Welcome, Alex, to the list of Shakers and Movers.

Let’s start off with a bit of your background...

Well, I was born on February 19, 1936 in Knees, (Satchinez), a village in Banat, Romania. This village has been in existence since 1333.  My father, Anselm Leeb, was born in Emmental, Bessarabia, Romania; my mother Teresa (nee Lay) was born in Knees, Banat. 

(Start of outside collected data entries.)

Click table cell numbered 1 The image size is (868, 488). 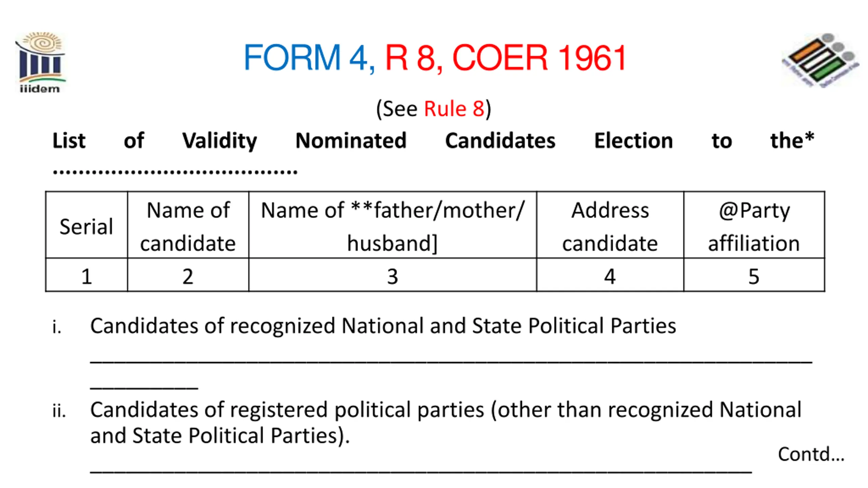point(86,275)
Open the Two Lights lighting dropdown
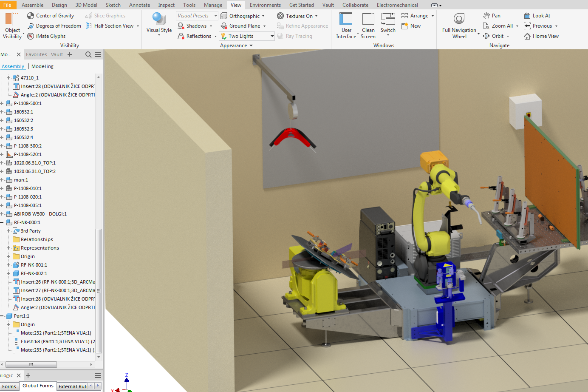The height and width of the screenshot is (392, 588). (272, 36)
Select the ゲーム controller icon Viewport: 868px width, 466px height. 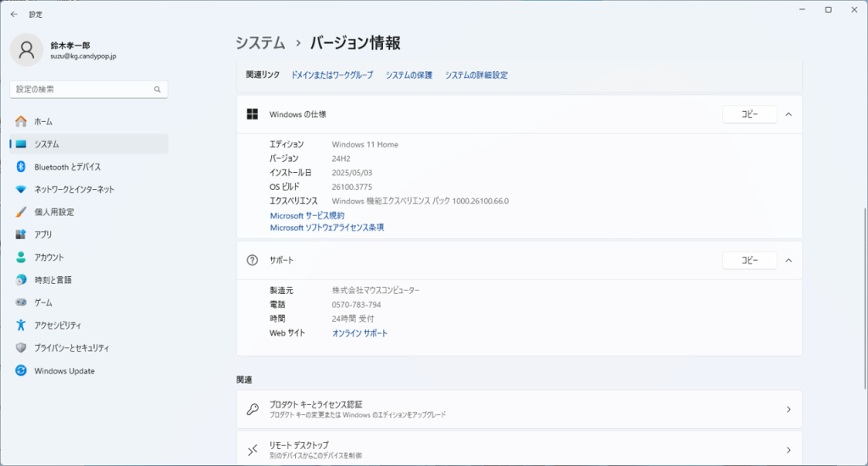(21, 302)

My paternal grandfather, Eduard Leeb, died in 1917, in the Russian-Japanese War.  My grandmother, Salomea Wagner Leeb, and my father needed to find work to survive; since work was hard to locate in Bessarabia, they went west, the whole way on foot, to the Banat.  My father was 16 years old at the time. Grandmother and my

father found work in the village of Knees. He worked as a hired man and Grandmother worked as a maid for farmers.  Two years later, my father seemed to be doing okay, so my grandmother returned to Bessarabia by herself.  Father had met my mother, the daughter of Anna Schneider Lay and Johann Lay, in Knees; they were married in 1933.  My brother John was born on October 1933 in Knees and I was born three years later. 

I had a complicated birth and. about three months after I was born, a disease had set in my blood resulting in my whole body being covered with boils.  According to my parents I was in much pain.  One day, a Gypsy came by the house, stopped and had a conversation with my father.  The Gypsy could hear me crying inside the house.  My father told the Gypsy about my illness.  With my father’s permission, he asked if he could see the baby. While the Gypsy looked at me, he requested that my father get  a blanket and meet him in the barn.  In the barn, my father observed the magic being performed by the Gypsy.  The Gypsy covered my whole body with manure and then totally wrapped me in the blanket. 

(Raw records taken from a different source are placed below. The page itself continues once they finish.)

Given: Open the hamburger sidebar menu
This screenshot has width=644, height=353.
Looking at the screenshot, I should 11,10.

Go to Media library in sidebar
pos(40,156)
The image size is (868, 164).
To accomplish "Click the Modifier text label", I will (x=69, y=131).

The Gypsy, told my father that he would be coming back at sunset daily for the next four or five days and would perform the same activity.  After a week, there were signs of improvement in my body.  The disappearance of the boils and the pain was not overnight—it took three months before my system returned back to normal.  

Wow!  That was some beginning to life!  Now, tell us about your schooling? 

I finished grade six in Knees, Banat. After we came to Lancer, Saskatchewan, Canada, in 1950, I attended school in Lancer, until the first of April in 1951.  Then we moved to Medicine Hat, Alberta, Canada.  Because I did not know one word of English when we came to Canada., my greatest handicap was having to learn the English language.  Our curriculum in the Banat, was equal to the eleventh grade in Canada.  Yet, I had to begin in the first grade again in order to learn the language.  My first year in school in Canada, I covered eight grades!  In the fall of 1951, I entered High School.  At first, it was difficult because I had to spend extra hours studying, but everyday, things got better.  In the Banat, a child does not begin school until the age of seven.  In 1956, I graduated from St. Theresa’s Academy, a high school in Medicine Hat, Alberta, Canada. 

Are you still employed or are you retired?  

I have been retired since 1994. 

Alex told me a little bit about when he was still working.  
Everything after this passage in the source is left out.